Eventually, a very smart student called, Elizabeth Gardner, figured out that

there's actually a much better storage rule if you were concerned about capacity.

And that it would use the full capacity of the weights.

And I think this storage rule will be familiar to you.

8:56

Instead of trying to store vectors in one go, what we're going to do is we're going

to cycle through the training set many times. So, we lose our nice online

property that you only have to go through the data once. But in return, we're going

to gain, more efficient storage. What we going to do is we going to use the

perceptual convergent procedure to train each unit to have the correct state given

the states of all the other units in that global vector that we want to store.

So, you take your net, you put it into the memory state you want to store, and then

you take each unit separately and say, would this unit adopt the state I want for

it, given the states of all the other units?

If it would, you leave its incoming weights alone.

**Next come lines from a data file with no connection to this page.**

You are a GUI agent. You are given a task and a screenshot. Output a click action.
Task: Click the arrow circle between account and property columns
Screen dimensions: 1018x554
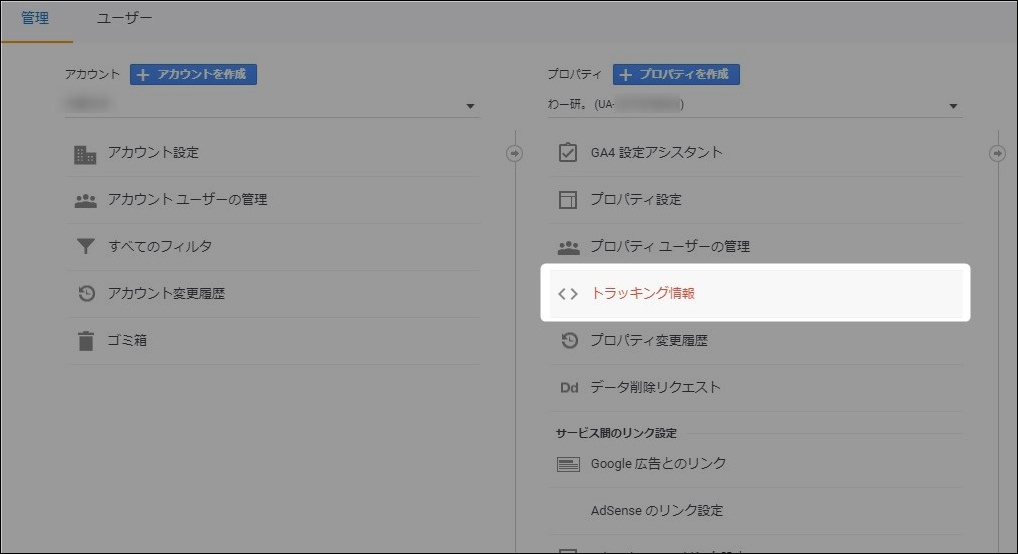pyautogui.click(x=514, y=153)
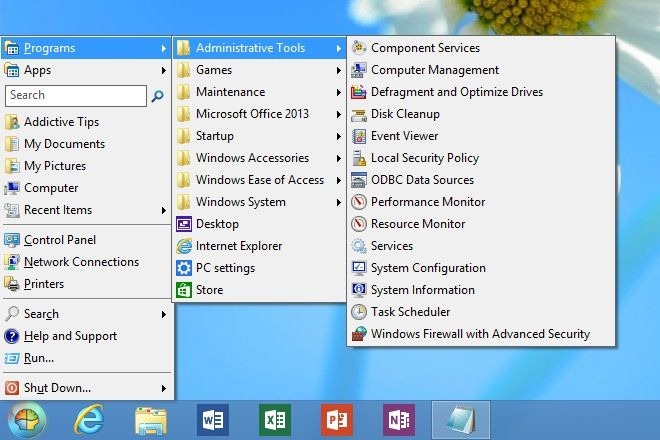Open the Notepad taskbar icon
Image resolution: width=660 pixels, height=440 pixels.
tap(461, 420)
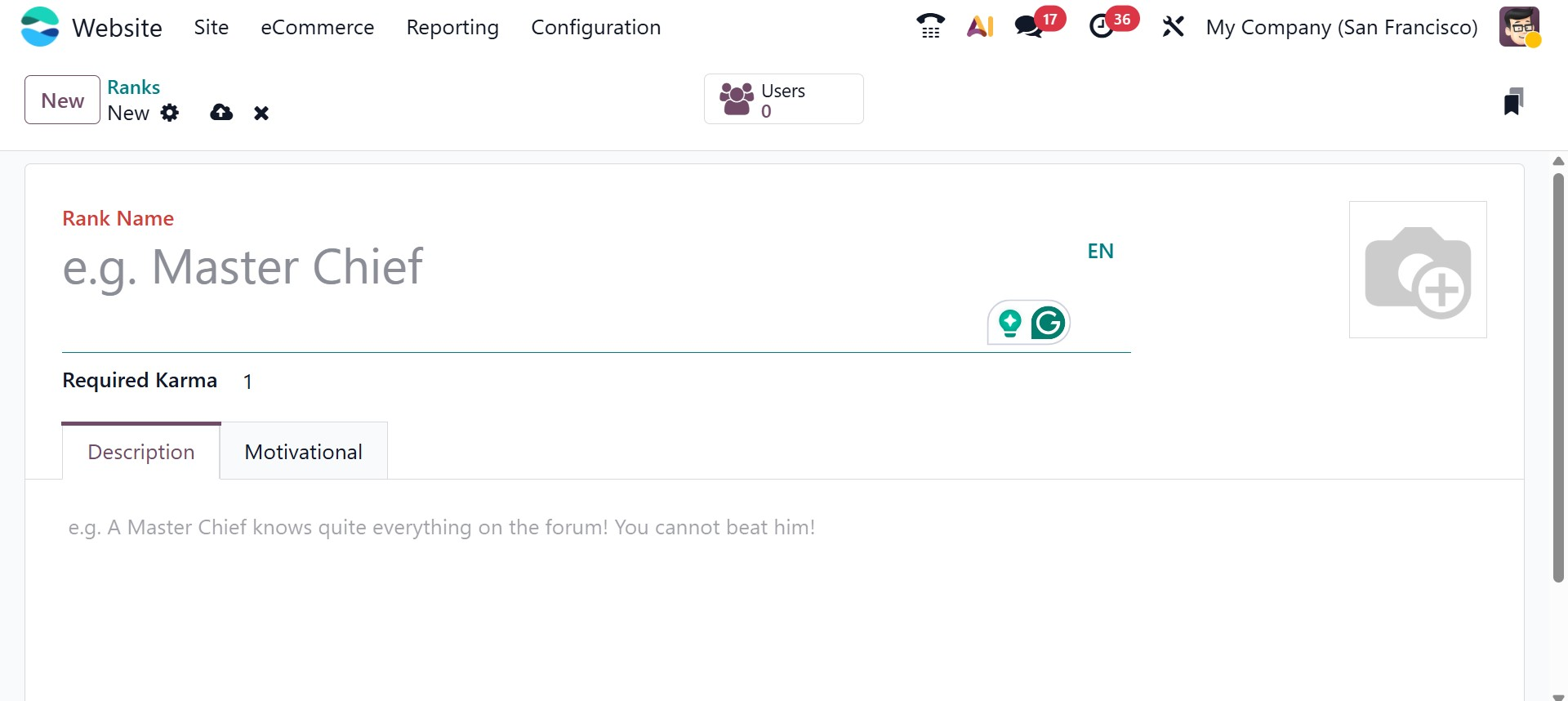Click the EN translation button
This screenshot has width=1568, height=701.
[x=1100, y=251]
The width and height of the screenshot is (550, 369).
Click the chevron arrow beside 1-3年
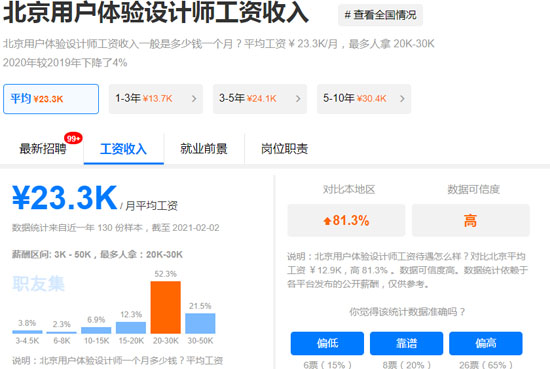[x=194, y=99]
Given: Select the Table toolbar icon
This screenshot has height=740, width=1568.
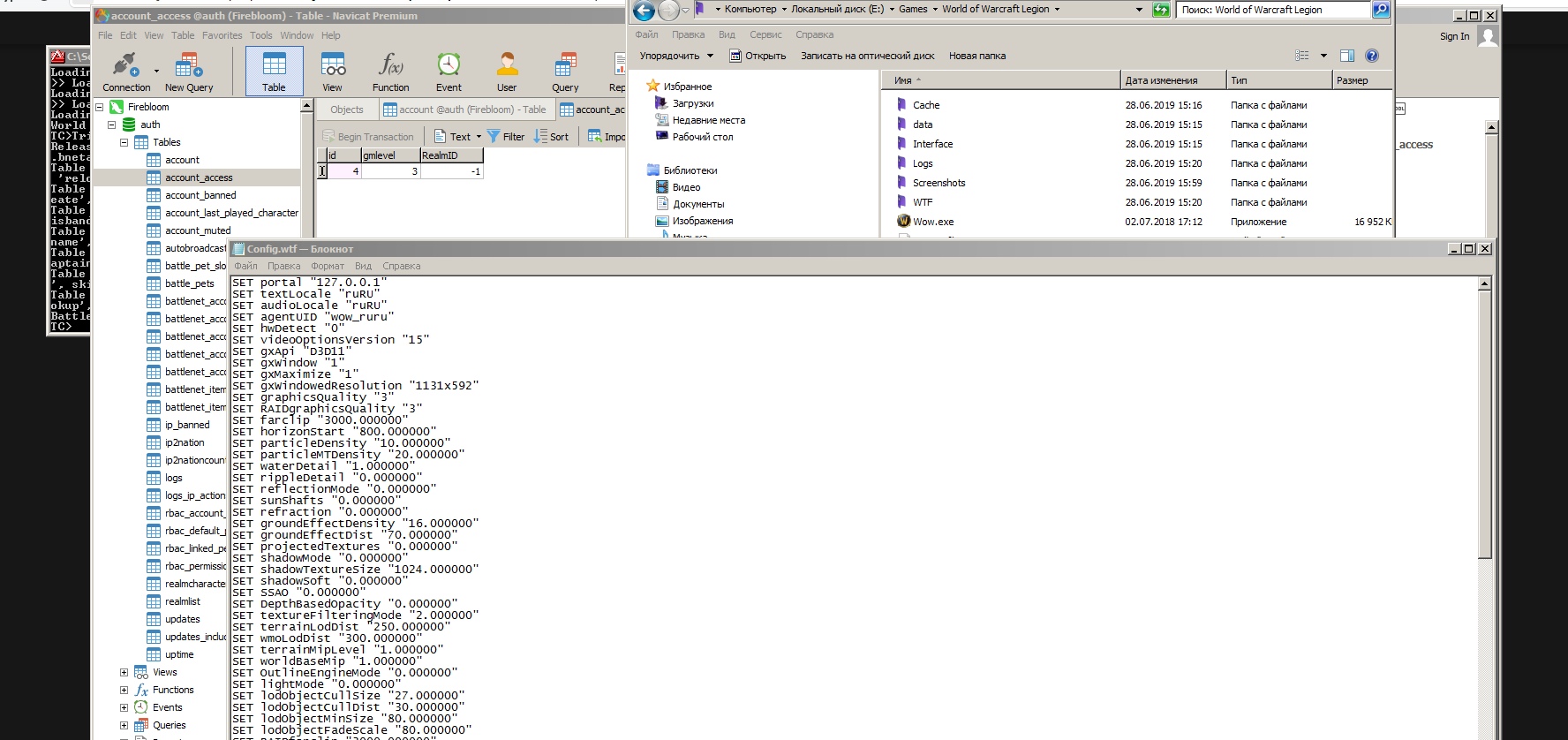Looking at the screenshot, I should [274, 72].
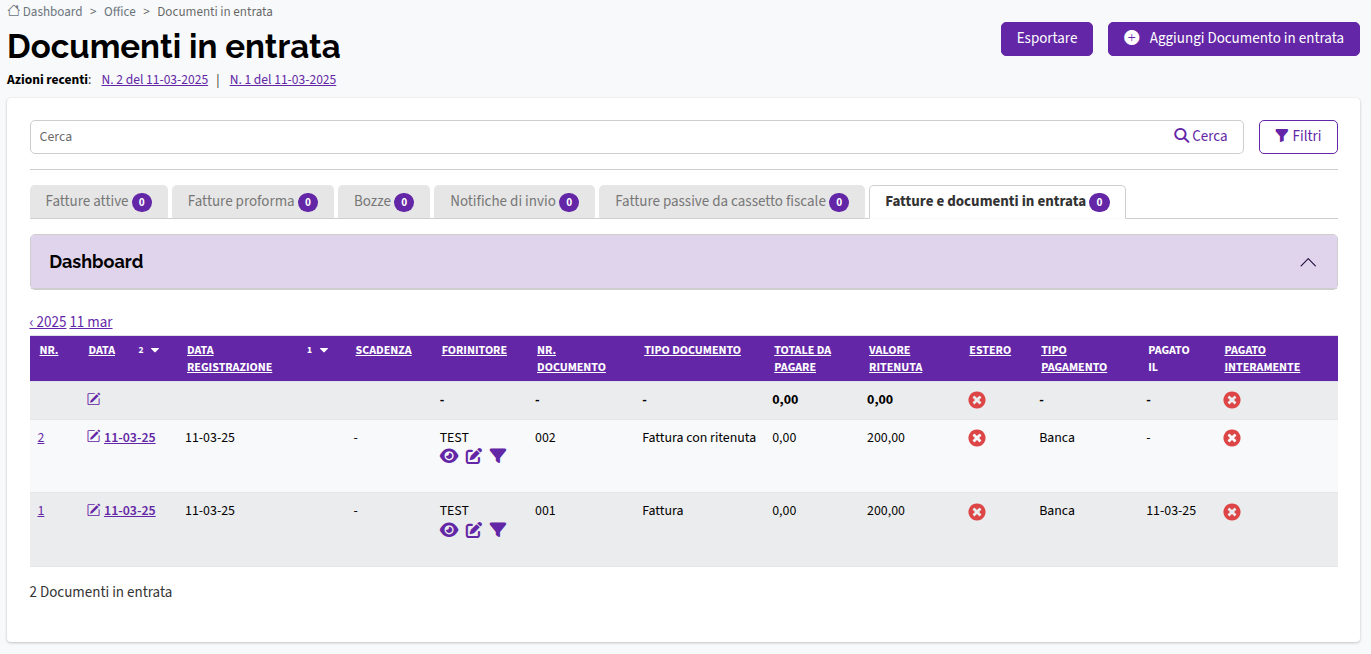Open the Filtri button
This screenshot has height=654, width=1371.
1298,137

If it wouldn't, you change its incoming weights in the weights specified by

convergence procedures. And notice, these would be integer changes to the weights.

9:55

You may have to do this several times, and of course, if you give it to many

memories, this won't converge. You only get convergence with a perceptron

convergence procedure if there is a set of weights that will solve the problem.

But assuming there is, this is much more efficient way to store memories in a

Hopfield net. This technique is also being developed in

another field, statistics. And statisticians call the technique

pseudo-likelihood. The idea is to get one thing right given

all the other things. And so, with high dimensional data, if you

want to build a model of it, the idea is you build a model that tries to get the

value on one dimension right given the values on all the other dimensions.

The main difference between the perceptron convergence procedure that's normally used

and pseudo-likelihood is that, in the Hopfield net, the weights are symmetric.

So, we have to get two sets of gradients for each weight and average them.

But, apart from that, the way to use the full capacity of a Hopfield net is to use

the perceptron convergence procedure and to go through the data several times.